Entertainment

30 Years Later, 'Aliens' Is Great for White Women, Bad for Latinx

Hey Vasquez, ever been mistaken for a man?

by Emily Gaudette

Aliens, the action-comedy sequel to James Cameron’s seminal sci-fi horror film Alien, was released in theaters on this day, 30 years ago. Aliens altered and updated quite a few aspects of the franchise: Cameron doubled down on the maternal body horror, revealing a giant xenomorph queen, and expanded the films’ analysis of artificial intelligence by placing yet another android on the playing field.

He also created a butch Latinx hero in Private Vasquez, and that character remains one of the only masculine-female “good guys” in cinematic history. One of her most memorable exchanges in the film is as follows:

Private Hudson: Hey Vasquez, have you ever been mistaken for a man?
Private Vasquez: No. Have you?

Oh ho ho, gender jokes! It’s a huge drag, however, to remember that Vasquez was played by a white woman wearing brown contacts and literal brown-face make-up. Despite casting a non-Latinx actor in the role of a character coded in the script as Latinx, Aliens created a hero who existed outside of the gender binary. As Goldestein told LA Weekly, “A lot of gay women come up and say, ‘Oh my God, when I saw you, and you had a masculine look to you, I saw myself, but I had straight women coming up to me with the same thing. Someone was going through breast cancer, and she told me that with each round of chemo she would think of Vasquez. A gay man from Guatemala came up to me, and he said, ‘I identify so much with her, but he was very feminine. Vasquez is universal.”

Positive fan reactions to Vasquez’s presence onscreen illustrate how complicated gender representation is, especially in historically inflexible genres, like action or science fiction. Too often, the conversation about representation in popular, contemporary fiction is limited to “I finally get to watch a character who looks or thinks or acts like me,” when the reality of the diversification of media is more complex, and actually more intelligent. Any character operating outside the norm of tropes and stereotypes, like both Vasquez and Ripley perform in Alien and Aliens confirms for millions of viewers that social outliers not only exist, but that their agency in a storyline is engaging, worth a viewer’s time, and not defined by any particular character trait.

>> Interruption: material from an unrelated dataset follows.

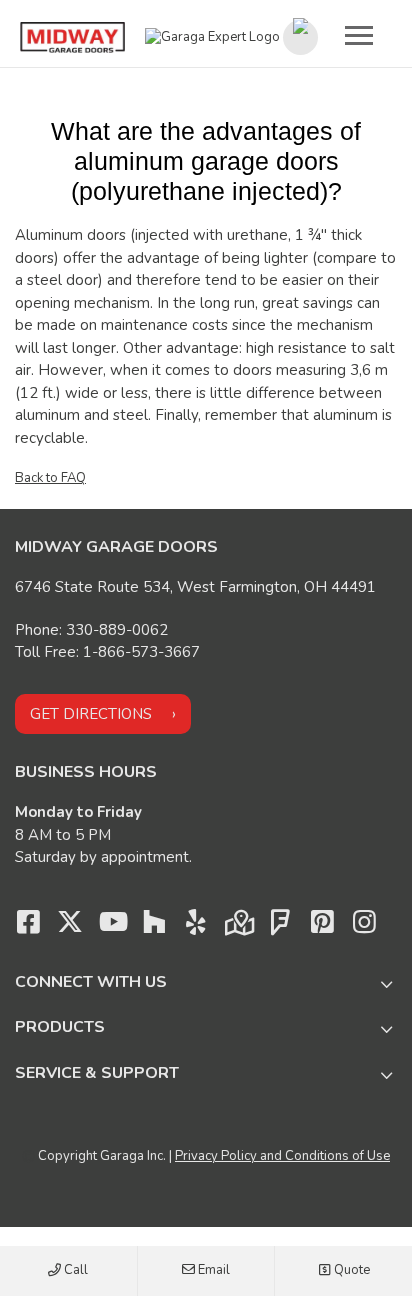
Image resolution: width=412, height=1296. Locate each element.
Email (212, 1270)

Vasquez as she appears in 'Aliens'

It’s satisfying that a film which joyously played with action tropes — “game over, man!” — found pleasure in giving Vasquez a straight-forward heroic send-off, rather than making her masculinity a source of ridicule or discomfort. She is called out for not being feminine, but that accusation is made by the film’s bumbling douchebag character, played to perfection by Bill Paxton. Paxton’s character draws attention to the elephant in the room — that Vasquez is even less feminine than Ellen Ripley — and is humorously interrogated regarding his own gender, which disarms the whole exchange and tells the film’s viewer to take it easy.

Thirty years later, we’re still arguing about the gender performance of actors in blockbuster movies, ignoring that Aliens already dipped a toe in that particular pond.